Class Ukf

Inheritance Relationships

Base Type

Class Documentation

class Ukf : public robot_localization::FilterBase

Unscented Kalman filter class.

Implementation of an unscenter Kalman filter (UKF). This class derives from FilterBase and overrides the predict() and correct() methods in keeping with the discrete time UKF algorithm. The algorithm was derived from the UKF Wikipedia article at http://en.wikipedia.org/wiki/Kalman_filter#Unscented_Kalman_filter as well as this paper: J. J. LaViola, Jr., “A comparison of unscented and extended Kalman filtering for estimating quaternion motion,” in Proc. American Control Conf., Denver, CO, June 4–6, 2003, pp. 2435–2440 Obtained here: http://www.cs.ucf.edu/~jjl/pubs/laviola_acc2003.pdf

Public Functions

Ukf()

Constructor for the Ukf class.

Parameters:

args[in] - Generic argument container. It is assumed that args[0] constains the alpha parameter, args[1] contains the kappa parameter, and args[2] contains the beta parameter.

~Ukf()

Destructor for the Ukf class.

void setConstants(double alpha, double kappa, double beta)
virtual void correct(const Measurement &measurement) override

Carries out the correct step in the predict/update cycle.

Parameters:

measurement[in] - The measurement to fuse with our estimate

virtual void predict(const rclcpp::Time &reference_time, const rclcpp::Duration &delta) override

Carries out the predict step in the predict/update cycle.

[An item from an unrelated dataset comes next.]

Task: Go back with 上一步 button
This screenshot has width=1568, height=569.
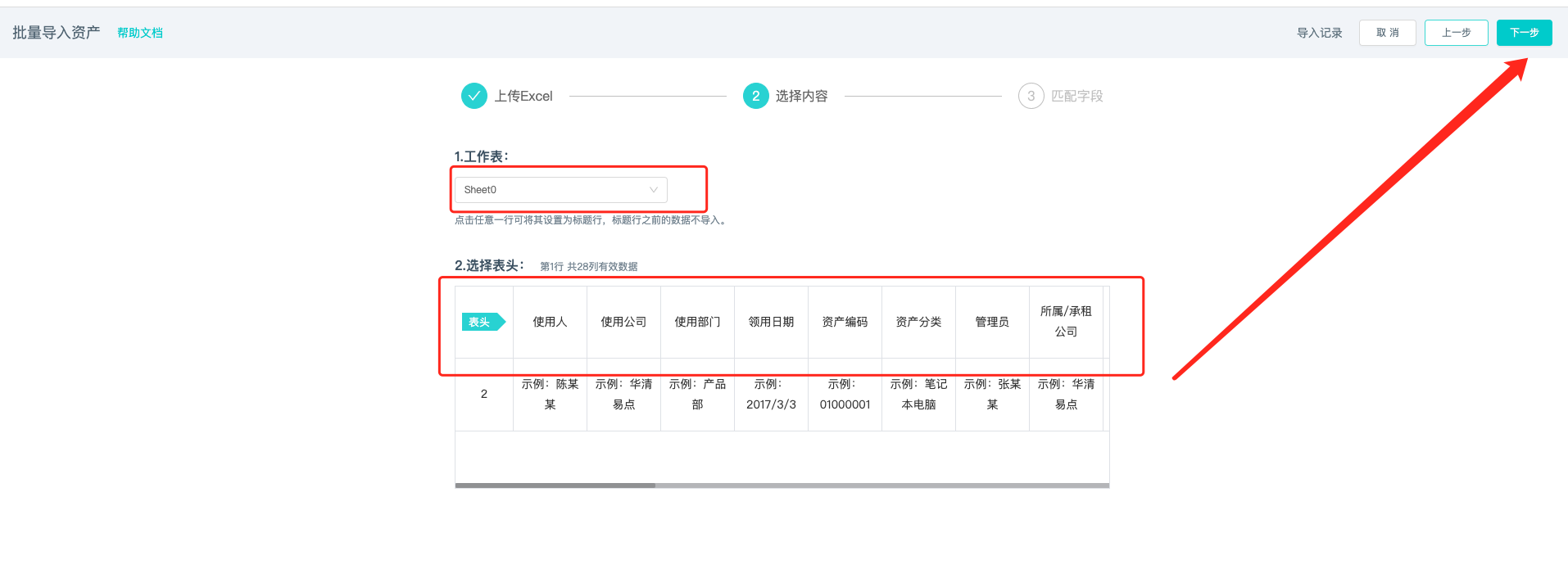Action: [x=1456, y=33]
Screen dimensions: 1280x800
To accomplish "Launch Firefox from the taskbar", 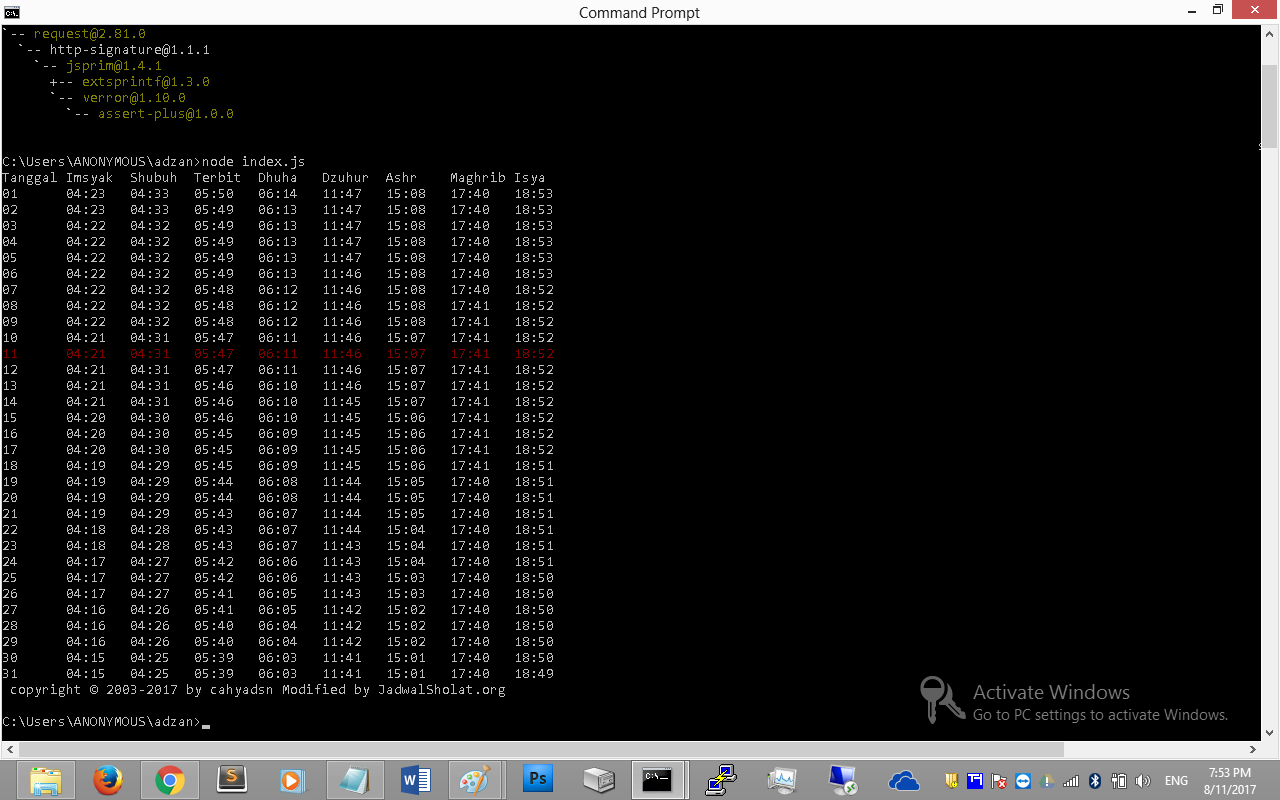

Projects the state and error matrices forward using a model of the vehicle’s motion.

Parameters:
  • reference_time[in] - The time at which the prediction is being made

  • delta[in] - The time step over which to predict.

Protected Functions

void generateSigmaPoints()

Computes the weighted covariance and sigma points.

void projectSigmaPoint(Eigen::VectorXd &sigma_point, const rclcpp::Duration &delta)

Carries out the predict step for the posteriori state of a sigma point.

Parameters:
  • sigma_point[inout] - The sigma point (state vector) to project

  • delta[in] - The time step over which to project

Protected Attributes

std::vector<Eigen::VectorXd> sigma_points_

The UKF sigma points.

Used to sample possible next states during prediction.

Eigen::MatrixXd weighted_covar_sqrt_

This matrix is used to generate the sigmaPoints_.

std::vector<double> state_weights_

The weights associated with each sigma point when generating a new state.

std::vector<double> covar_weights_

The weights associated with each sigma point when calculating a predicted estimateErrorCovariance_.

double lambda_

Used in weight generation for the sigma points.

bool uncorrected_

Used to determine if we need to re-compute the sigma points when carrying out multiple corrections.